Nous souhaitions engager une procédure pénale. Après avoir passé le contrôle de sécurité, l’audience a commencé à 9 h 30. La salle d’audience était une petite pièce divisée en deux parties : dans l’une se trouvaient les spectateurs, tandis que dans l’autre étaient assis le procureur, la juge, une greffière chargée de rédiger le procès-verbal et l’accusé.

Au moment où l’audience devait commencer, aucun accusé ne s’était présenté et la juge craignait de devoir faire venir l’accusé. Le procureur a voulu s’assurer une nouvelle fois qu’il n’y avait vraiment personne et a croisé l’accusé dans le couloir.

L’accusé s’est présenté sans avocat et a souhaité assurer lui-même sa défense. Dans le cadre de cette affaire, l’accusé était poursuivi pour avoir fait preuve de violence à l’égard de son épouse et d’une connaissance lors d’une fête privée réunissant une dizaine de personnes, puis pour avoir opposé une résistance aux agents des forces de l’ordre.

L’accusé a nié le déroulement des faits et a déclaré n’avoir jamais recouru à la violence. Cependant, cinq témoins l’ayant décrit comme violent, il a été reconnu coupable.

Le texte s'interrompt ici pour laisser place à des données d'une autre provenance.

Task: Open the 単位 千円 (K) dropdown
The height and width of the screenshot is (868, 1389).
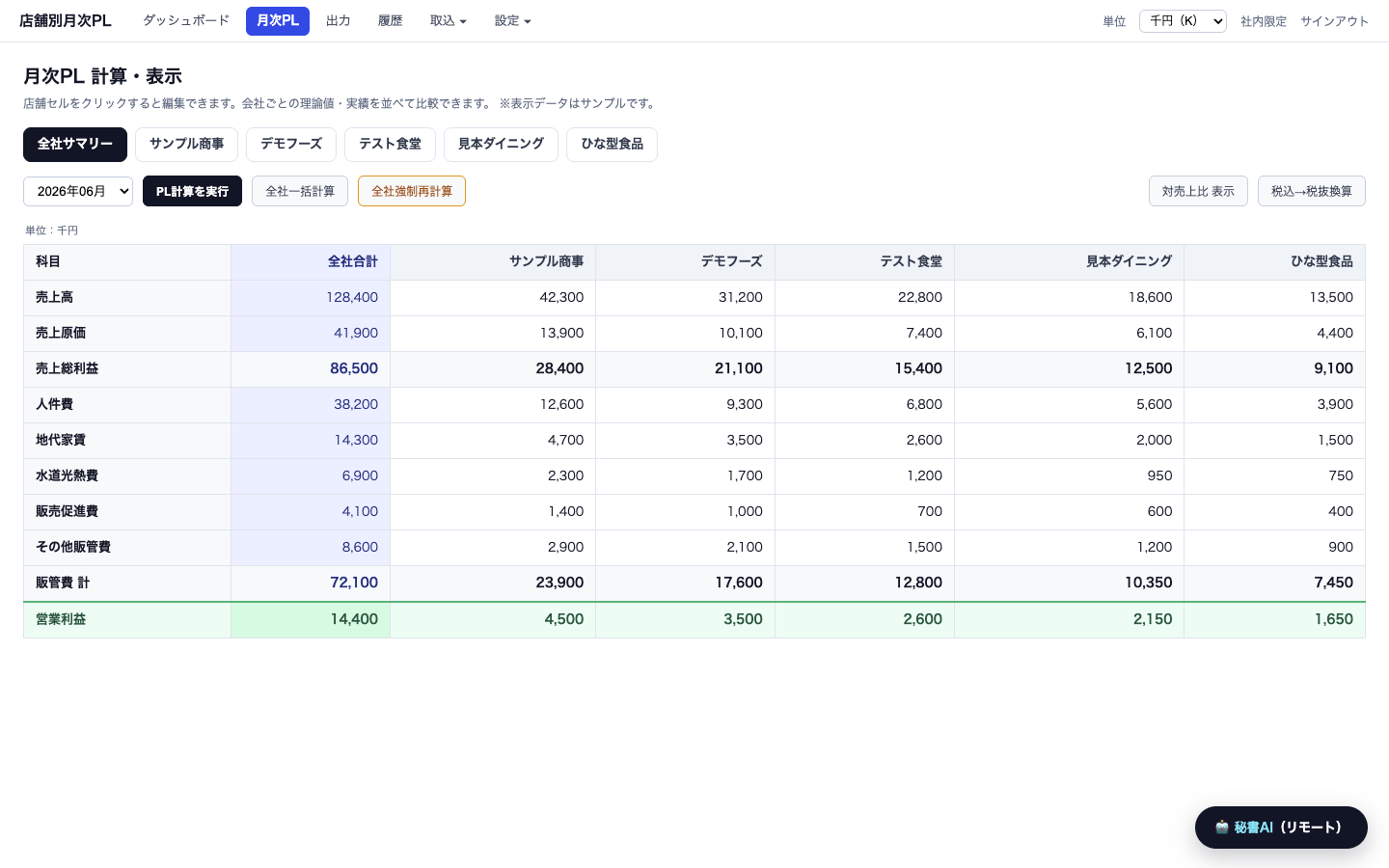Action: click(x=1183, y=21)
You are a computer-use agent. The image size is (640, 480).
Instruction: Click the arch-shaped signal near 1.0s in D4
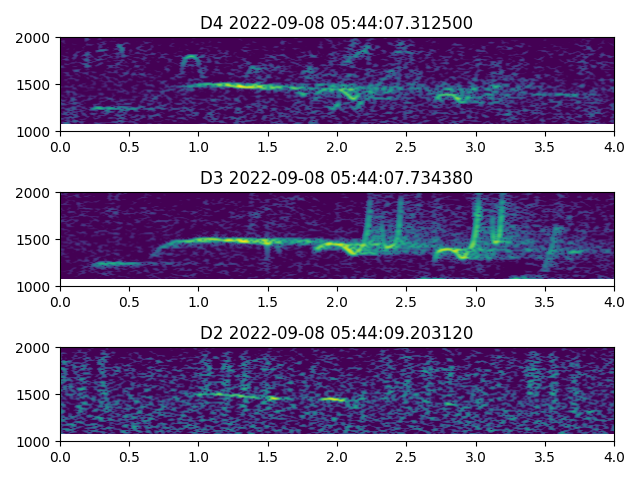[x=191, y=61]
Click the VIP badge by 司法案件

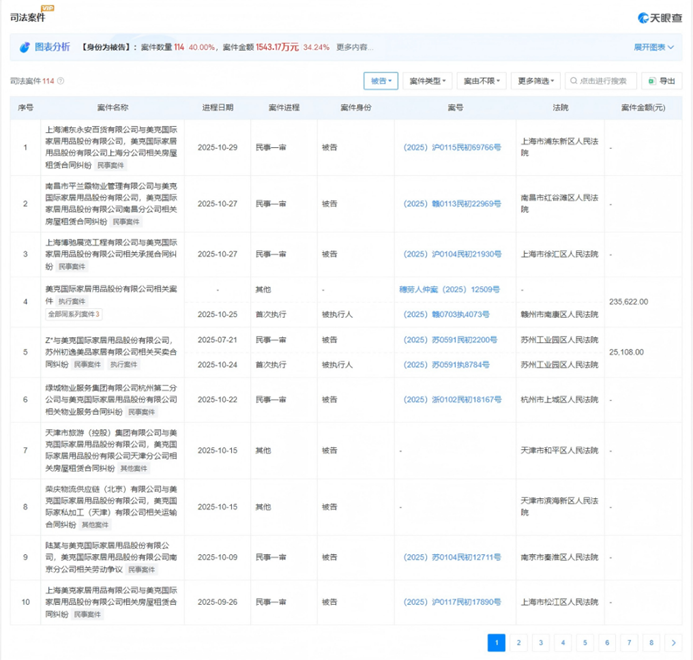coord(47,8)
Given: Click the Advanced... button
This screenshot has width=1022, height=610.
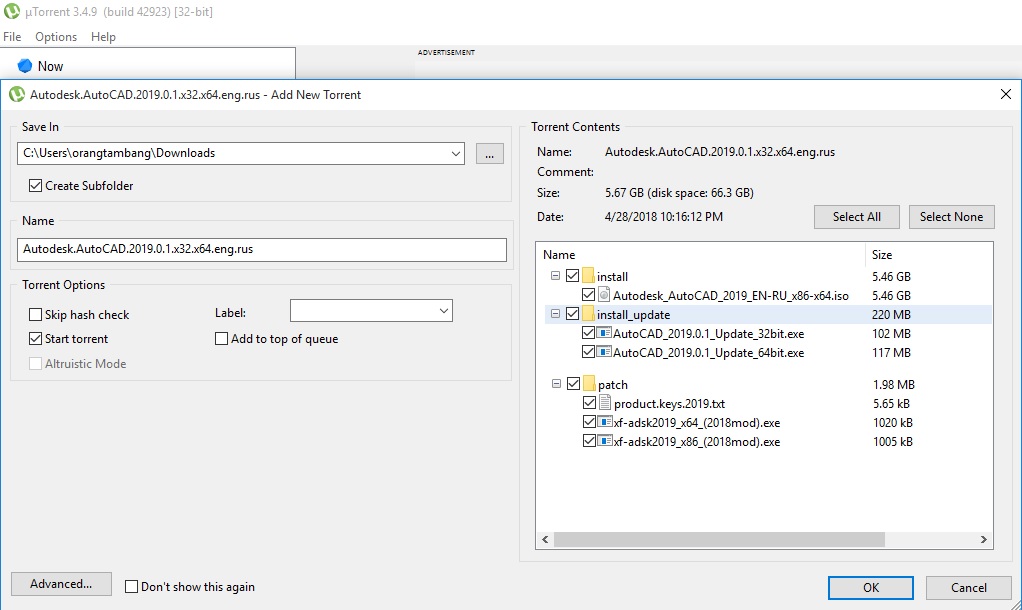Looking at the screenshot, I should 61,584.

Il a été condamné à sept mois d’emprisonnement avec sursis pendant trois ans et à une amende de 600 euros, qu’il est autorisé à payer par versements échelonnés.

Le témoin, qui ne s’est pas présenté sans justification, s’est vu infliger une amende de 150 euros ou trois jours de détention.

Tout le monde était visiblement bouleversé par le fait que des actes que nous, les jeunes, considérions comme « pas si graves » aient conduit à une peine d’emprisonnement.

Nous avons tous suivi le procès avec fascination et avons trouvé son dénouement captivant. Dans le même temps, nous avons remarqué que l’accusé, en raison de ses difficultés linguistiques, n’avait pas tout compris de ce que le procureur ou la juge avaient dit. Il ne connaissait pas, par exemple, la notion de « surveillé », ce qui explique qu’il ait réagi avec effroi à la décision.

Dans l’ensemble, ce fut une matinée réussie et c’était sympa de se replonger pour une fois dans la « vie normale ».